ALTERNATIVE HEALTH SYSTEMS

Janaka Perera highlights the main strengths of traditional medical systems

Ayurveda is a common term for indigenous medical systems that originated in South Asian countries including Sri Lanka; it is a Sanskrit term that means ‘the science of life.’ Despite profound Indian influence, Sri Lanka also developed its own course with the passage of time with a number of distinctive features that distinguish it from Indian systems.

To this day, indigenous medical practitioners use Saratha Sangrahaya, a medical manuscript authored by Sri Lankan physician King Buddhadasa, who was a surgeon and veterinary science specialist.

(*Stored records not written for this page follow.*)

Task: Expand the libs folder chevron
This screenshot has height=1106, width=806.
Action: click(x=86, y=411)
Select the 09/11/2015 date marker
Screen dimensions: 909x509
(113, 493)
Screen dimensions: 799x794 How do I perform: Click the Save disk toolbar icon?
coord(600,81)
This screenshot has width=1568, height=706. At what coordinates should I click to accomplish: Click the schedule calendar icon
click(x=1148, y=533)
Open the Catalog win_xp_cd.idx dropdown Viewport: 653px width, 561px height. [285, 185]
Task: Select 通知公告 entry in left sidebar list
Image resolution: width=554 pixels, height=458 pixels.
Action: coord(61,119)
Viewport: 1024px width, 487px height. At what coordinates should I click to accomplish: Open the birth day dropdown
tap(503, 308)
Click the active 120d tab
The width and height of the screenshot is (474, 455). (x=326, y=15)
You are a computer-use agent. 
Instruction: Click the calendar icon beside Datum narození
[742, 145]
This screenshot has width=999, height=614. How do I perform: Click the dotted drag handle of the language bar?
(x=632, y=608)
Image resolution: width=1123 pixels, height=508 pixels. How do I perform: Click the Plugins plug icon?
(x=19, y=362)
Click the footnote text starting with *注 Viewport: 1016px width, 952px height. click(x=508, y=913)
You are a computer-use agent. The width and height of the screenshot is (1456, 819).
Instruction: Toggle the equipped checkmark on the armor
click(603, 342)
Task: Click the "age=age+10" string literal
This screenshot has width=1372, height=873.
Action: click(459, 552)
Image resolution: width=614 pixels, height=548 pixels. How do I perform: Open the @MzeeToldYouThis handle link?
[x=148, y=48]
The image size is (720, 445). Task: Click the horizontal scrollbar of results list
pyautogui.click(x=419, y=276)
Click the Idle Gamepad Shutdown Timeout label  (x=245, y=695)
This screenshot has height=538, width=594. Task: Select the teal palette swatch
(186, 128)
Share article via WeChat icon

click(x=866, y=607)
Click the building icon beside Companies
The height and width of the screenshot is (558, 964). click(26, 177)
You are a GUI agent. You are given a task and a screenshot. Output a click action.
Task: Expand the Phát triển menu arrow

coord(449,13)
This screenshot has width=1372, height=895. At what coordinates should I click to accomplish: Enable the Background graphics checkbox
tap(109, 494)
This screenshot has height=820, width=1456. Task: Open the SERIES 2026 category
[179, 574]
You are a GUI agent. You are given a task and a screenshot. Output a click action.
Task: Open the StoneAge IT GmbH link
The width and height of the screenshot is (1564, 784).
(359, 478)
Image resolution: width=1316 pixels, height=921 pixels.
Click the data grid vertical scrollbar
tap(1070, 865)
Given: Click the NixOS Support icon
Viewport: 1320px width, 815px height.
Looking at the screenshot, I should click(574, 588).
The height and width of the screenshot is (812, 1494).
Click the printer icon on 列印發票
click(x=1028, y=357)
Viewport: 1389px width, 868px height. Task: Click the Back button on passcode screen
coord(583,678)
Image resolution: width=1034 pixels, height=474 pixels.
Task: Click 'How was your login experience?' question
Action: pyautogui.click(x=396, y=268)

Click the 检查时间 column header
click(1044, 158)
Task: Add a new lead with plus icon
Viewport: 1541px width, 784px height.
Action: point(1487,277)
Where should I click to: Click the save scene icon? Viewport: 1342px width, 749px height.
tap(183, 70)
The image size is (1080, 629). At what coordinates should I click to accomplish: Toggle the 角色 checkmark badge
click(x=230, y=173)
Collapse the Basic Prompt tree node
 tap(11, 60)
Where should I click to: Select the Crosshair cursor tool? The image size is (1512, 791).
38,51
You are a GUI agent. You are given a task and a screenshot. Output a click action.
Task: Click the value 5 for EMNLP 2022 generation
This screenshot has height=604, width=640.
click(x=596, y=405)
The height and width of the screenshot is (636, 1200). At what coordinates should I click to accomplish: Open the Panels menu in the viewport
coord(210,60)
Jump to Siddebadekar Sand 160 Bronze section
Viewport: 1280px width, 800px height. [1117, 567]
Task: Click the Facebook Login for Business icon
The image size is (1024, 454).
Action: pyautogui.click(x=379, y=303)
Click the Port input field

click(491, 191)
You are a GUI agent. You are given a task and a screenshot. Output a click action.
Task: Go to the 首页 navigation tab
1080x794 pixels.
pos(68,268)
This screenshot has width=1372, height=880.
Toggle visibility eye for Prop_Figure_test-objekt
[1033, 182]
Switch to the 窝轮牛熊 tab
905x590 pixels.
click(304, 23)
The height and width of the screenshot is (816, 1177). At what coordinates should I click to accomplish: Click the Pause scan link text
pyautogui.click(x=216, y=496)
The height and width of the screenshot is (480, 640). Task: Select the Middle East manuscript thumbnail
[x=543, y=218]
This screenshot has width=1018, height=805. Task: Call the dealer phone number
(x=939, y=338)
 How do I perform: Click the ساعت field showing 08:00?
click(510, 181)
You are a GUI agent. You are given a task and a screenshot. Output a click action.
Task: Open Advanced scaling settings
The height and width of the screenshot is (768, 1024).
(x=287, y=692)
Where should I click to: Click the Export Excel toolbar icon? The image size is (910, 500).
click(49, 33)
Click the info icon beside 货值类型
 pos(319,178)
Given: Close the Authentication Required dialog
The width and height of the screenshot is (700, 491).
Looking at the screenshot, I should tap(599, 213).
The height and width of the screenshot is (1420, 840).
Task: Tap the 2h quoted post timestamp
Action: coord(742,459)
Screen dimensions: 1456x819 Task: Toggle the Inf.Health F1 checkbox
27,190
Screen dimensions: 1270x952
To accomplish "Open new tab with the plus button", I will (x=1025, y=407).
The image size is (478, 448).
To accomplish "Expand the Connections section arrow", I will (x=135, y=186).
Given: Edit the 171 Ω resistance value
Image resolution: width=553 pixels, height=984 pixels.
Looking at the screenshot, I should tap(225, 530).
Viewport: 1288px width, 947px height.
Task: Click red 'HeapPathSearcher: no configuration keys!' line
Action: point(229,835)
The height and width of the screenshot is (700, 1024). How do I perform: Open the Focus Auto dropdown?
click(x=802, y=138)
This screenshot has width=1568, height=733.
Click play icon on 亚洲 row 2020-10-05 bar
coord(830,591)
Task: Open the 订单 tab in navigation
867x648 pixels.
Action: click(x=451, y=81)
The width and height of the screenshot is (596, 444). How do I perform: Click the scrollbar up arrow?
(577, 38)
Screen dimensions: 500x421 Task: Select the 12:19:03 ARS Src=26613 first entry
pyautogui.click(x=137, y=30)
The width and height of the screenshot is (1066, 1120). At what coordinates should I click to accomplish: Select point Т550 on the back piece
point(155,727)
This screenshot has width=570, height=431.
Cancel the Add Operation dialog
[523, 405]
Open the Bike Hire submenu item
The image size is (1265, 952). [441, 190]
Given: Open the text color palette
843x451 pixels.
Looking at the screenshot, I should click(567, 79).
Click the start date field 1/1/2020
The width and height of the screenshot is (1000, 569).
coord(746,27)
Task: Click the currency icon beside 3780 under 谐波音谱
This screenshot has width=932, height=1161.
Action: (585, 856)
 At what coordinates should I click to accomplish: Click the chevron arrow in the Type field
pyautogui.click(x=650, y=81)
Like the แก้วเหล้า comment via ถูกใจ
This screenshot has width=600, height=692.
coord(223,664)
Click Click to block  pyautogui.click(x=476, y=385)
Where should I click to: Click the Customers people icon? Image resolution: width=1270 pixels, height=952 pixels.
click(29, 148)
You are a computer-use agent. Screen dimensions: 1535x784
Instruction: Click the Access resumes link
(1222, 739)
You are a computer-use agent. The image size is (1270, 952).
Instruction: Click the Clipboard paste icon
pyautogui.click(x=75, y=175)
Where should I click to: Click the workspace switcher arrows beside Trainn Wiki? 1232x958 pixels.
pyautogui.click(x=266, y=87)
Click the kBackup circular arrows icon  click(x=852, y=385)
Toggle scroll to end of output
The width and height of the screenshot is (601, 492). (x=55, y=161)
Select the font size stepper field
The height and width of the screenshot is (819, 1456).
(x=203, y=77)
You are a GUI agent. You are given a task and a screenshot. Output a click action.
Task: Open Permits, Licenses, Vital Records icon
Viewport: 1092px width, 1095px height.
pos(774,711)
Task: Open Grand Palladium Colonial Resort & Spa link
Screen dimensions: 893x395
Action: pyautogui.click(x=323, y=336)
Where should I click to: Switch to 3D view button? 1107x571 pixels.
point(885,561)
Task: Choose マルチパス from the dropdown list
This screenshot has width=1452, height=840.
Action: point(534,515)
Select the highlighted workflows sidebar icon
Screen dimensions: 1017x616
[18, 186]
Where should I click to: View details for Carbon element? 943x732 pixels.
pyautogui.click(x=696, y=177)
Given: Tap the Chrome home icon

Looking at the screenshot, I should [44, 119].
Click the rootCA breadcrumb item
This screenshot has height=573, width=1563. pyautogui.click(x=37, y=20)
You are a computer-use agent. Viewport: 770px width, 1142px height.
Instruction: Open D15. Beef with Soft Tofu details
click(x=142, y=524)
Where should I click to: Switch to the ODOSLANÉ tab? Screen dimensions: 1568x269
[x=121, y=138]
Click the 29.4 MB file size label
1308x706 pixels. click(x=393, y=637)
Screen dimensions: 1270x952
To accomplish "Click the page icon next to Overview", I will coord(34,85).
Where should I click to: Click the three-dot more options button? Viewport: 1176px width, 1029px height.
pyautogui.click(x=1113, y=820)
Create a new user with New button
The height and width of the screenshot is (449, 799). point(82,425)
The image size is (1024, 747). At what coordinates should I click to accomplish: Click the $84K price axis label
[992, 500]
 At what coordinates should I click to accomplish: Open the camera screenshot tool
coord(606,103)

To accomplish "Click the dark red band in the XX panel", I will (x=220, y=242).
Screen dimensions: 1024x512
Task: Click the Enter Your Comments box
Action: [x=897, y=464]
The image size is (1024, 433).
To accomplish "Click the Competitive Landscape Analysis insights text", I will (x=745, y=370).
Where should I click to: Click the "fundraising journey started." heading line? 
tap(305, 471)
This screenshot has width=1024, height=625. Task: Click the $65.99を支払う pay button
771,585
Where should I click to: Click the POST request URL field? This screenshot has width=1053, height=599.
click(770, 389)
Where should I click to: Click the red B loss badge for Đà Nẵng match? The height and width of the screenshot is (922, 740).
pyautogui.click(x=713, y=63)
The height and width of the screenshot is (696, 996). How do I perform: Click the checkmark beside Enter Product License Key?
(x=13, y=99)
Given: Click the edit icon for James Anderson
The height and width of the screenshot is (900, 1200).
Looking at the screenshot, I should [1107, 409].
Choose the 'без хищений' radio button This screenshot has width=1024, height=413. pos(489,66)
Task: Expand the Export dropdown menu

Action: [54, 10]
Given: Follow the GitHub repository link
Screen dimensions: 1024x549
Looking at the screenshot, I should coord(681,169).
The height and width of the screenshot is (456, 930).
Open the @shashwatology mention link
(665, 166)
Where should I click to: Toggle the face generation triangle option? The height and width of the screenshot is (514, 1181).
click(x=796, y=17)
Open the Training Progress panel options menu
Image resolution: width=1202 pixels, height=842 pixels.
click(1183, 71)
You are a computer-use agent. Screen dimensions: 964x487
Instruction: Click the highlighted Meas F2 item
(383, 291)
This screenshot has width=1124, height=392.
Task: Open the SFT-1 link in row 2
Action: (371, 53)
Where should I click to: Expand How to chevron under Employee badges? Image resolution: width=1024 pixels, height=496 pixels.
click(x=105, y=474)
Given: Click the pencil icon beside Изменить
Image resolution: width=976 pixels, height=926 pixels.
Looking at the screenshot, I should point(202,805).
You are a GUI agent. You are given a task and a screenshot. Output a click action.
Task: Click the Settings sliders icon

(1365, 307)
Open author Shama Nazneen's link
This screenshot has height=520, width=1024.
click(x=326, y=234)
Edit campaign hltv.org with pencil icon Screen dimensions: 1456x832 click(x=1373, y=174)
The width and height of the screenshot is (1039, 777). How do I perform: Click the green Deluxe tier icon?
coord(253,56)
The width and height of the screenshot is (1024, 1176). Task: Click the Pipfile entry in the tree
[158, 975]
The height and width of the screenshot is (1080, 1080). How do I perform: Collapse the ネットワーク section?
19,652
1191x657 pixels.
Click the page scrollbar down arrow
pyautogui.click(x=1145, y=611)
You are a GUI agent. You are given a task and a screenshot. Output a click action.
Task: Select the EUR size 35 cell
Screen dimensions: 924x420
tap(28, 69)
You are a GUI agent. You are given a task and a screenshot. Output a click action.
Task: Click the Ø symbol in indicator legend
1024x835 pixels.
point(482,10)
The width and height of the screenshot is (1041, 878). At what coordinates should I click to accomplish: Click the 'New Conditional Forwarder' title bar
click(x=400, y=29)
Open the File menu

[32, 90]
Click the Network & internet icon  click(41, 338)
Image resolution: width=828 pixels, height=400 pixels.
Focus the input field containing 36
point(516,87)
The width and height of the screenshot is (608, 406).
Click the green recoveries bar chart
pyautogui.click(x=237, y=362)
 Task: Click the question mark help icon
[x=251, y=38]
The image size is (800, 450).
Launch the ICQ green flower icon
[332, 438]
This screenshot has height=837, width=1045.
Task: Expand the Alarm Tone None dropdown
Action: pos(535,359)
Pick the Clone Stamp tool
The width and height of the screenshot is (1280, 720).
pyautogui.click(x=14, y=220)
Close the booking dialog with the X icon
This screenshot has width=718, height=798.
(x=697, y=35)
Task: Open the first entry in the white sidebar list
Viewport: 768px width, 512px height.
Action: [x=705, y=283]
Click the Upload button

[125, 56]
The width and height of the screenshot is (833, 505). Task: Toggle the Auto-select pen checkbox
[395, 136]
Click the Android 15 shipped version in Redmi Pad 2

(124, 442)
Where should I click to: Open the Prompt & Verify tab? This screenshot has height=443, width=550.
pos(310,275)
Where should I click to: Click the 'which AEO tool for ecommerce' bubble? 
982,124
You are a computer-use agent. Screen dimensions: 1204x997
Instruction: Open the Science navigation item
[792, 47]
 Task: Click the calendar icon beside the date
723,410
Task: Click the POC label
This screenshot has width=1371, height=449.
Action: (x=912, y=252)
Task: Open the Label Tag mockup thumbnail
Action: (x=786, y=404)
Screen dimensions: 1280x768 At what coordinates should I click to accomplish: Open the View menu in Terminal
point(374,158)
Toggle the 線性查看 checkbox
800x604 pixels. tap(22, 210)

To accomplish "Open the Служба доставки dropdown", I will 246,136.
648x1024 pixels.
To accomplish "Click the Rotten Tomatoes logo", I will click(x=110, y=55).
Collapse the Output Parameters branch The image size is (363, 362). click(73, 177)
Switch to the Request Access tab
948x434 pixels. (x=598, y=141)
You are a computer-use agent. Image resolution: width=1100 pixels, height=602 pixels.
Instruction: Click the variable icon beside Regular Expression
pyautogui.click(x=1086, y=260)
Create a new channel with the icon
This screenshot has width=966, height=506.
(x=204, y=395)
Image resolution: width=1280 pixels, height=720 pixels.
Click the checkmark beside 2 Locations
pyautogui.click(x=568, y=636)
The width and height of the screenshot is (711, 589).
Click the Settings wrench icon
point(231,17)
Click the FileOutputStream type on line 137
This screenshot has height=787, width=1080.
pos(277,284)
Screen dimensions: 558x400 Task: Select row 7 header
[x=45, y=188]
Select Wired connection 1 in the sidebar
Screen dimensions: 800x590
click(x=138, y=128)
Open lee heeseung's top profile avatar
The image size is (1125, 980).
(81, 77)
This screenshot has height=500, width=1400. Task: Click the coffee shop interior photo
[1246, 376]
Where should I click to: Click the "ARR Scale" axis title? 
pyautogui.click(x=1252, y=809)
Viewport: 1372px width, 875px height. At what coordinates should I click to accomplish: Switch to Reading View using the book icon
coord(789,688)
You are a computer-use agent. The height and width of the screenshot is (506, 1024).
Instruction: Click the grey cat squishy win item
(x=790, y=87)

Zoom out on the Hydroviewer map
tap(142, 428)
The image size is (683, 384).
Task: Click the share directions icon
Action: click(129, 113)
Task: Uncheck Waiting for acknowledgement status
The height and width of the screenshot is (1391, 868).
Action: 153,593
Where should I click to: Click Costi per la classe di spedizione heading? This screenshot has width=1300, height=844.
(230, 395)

The term ‘indigenous medicine’ covers Desheeya Chikitsa (‘hela wedakama’), Siddha medicine (of Indian origin) and Unani – which is of ancient Greek origin and reached Sri Lanka through the Arabs.

Clinical Associate Professor of the Department of General Practice at Monash University Dr. Sanjiva Wijesinha refers to Sushruta, who taught surgery in India over 3,000 years ago, when discussing the history of surgery to remove kidney stones and cataracts, perform amputations, treating abdominal conditions and so on.

Wijesinha says many medicines that originated in ancient India can be found in the British Pharmacopoeia.

With the advent of British colonialism however, indigenous and traditional medical systems in Sri Lanka faced a dark era although they have survived many vicissitudes so far. This country ceased to be a colony in 1948 but the minds of many – especially the Westernised middle classes – remained colonised.

This remains so to this day albeit to a lesser degree. They derided most things native and referred to the Ayurvedic physician as ‘ayurvedda’ – which meant someone like a tribal (vedda) witch doctor.


Nevertheless, even at the height of British colonialism, there were Western medical practitioners who took up the cause of indigenous medicine. Among the few was Dr. John Attygalle, who published the Sinhalese Materia Medica in 1917 for the benefit of local practitioners of Western medicine. According to Atygalle, American physician Dr. George Clarke went even further and after studying translations of Charaka Samhita – a Sanskrit text on Ayurveda – reportedly stated: “As I go over each fasciculus, I come to the conclusion that if present-day physicians drop all modern drugs and chemicals from their pharmacopoeia, and adopt the methods of Charaka in treating diseases, there will be less work for undertakers and fewer chronic invalids in this world.”

In the post-independence years, among the doctors who recognised the importance of indigenous medicine was the late Dr. R. B. Lenora, who is considered by some to be the father of the Institute of Indigenous Medicine at the University of Colombo.

Yet indigenous medicine continues to face many challenges compared to the Western system, which continues to monopolise this country’s healthcare services. Over three decades ago, it was noted that we lived in an age drugged by capsules, tablets and pills.

Following Sri Lanka gaining independence, it took the country 32 years to establish a ministry of indigenous medicine to revive traditional methods of treatment.

Since the 1990s however, scientists have been discovering what traditional medicine knew all along – viz. the healing properties of the world’s 250,000 known plant species. This was highlighted in the Routes of Wisdom documentary series where Dr. David Bellamy and other leading botanists availed themselves of age-old indigenous knowledge preserved by this country’s village vedaralas.

Among the major difficulties facing traditional medicine today is the protection and preservation of medicinal herbs. Clearing jungles for the purpose of ‘development’ has threatened the survival of many of these plants, which are essential to indigenous medical practitioners.

American physician, author and Senior Lecturer in the Department of Global Health and Social Medicine at Harvard Medical School Marcia Angell stresses that in the case of any medicine that is rigorously tested and works, it no longer matters if it was considered an alternative – i.e. traditional or indigenous – at the outset. If it is found to be reasonably safe and effective, the treatment has to be accepted.

The WHO has already recognised the importance of traditional and complementary medicine, and is halfway through the implementation of the WHO Traditional Medicine Strategy 2014-2023.

In countries such as India and China, both Eastern and Western medicine systems complement each other. In 1995, Dr. Hemamal Jayawardena of the Faculty of Medicine at the University of Kelaniya called for a similar amalgamation of the two systems in Sri Lanka.

Neither indigenous nor allopathic medicine is the super panacea for all ills. A patient may succumb to an illness due to a variety of reasons ranging from wrong diagnosis to negligence and ineffective treatment.

No medical system is perfect. Medicine is not an exact science like physics or chemistry.